Pixel coordinate grounding data
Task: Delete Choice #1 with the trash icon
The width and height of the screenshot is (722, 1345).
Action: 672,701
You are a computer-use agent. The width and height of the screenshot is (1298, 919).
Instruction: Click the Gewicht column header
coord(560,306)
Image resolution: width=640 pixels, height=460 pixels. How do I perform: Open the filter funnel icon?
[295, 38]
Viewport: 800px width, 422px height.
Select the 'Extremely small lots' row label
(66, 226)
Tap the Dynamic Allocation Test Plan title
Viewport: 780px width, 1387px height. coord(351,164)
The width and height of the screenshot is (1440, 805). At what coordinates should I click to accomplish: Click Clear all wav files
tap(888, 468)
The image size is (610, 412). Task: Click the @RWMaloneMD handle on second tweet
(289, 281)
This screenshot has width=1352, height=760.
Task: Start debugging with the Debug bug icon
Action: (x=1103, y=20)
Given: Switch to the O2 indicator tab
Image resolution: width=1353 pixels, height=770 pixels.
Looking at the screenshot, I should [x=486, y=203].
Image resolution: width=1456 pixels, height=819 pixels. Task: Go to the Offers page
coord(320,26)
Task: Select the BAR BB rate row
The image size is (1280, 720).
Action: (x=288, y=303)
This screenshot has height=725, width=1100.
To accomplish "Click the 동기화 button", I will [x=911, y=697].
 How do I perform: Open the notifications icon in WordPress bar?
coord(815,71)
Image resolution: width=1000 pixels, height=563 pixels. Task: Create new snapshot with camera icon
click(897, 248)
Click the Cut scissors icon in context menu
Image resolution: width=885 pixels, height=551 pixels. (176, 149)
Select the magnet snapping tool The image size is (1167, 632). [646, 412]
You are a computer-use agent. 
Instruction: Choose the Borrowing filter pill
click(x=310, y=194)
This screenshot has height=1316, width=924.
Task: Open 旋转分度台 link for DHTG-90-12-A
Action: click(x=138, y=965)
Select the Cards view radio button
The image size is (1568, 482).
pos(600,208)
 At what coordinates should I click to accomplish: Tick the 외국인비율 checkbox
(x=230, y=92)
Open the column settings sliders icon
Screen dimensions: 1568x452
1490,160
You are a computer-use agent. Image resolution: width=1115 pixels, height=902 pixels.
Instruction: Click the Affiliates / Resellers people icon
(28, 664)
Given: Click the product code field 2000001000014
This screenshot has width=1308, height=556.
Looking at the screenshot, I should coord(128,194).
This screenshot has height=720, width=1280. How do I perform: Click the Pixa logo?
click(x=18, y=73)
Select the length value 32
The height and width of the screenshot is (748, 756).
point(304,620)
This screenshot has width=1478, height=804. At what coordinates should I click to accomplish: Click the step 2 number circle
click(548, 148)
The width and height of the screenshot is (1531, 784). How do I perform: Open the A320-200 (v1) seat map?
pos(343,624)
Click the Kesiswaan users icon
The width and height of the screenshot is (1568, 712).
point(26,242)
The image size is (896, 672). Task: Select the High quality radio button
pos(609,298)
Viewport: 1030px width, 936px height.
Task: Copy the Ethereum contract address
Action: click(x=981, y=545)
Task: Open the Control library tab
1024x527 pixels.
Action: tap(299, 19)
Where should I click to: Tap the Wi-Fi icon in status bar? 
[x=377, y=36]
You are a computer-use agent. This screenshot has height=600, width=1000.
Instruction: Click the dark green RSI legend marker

# PROBLEM
Return word for word the line with "Click the Kesiswaan users icon" and every line after it through the end of the records above.

# OUTPUT FOR THIS TASK
Click the Kesiswaan users icon
The width and height of the screenshot is (1568, 712).
point(26,242)
The image size is (896, 672). Task: Select the High quality radio button
pos(609,298)
Viewport: 1030px width, 936px height.
Task: Copy the Ethereum contract address
Action: click(x=981, y=545)
Task: Open the Control library tab
1024x527 pixels.
Action: tap(299, 19)
Where should I click to: Tap the Wi-Fi icon in status bar? 
[x=377, y=36]
You are a computer-use agent. This screenshot has height=600, width=1000.
Instruction: Click the dark green RSI legend marker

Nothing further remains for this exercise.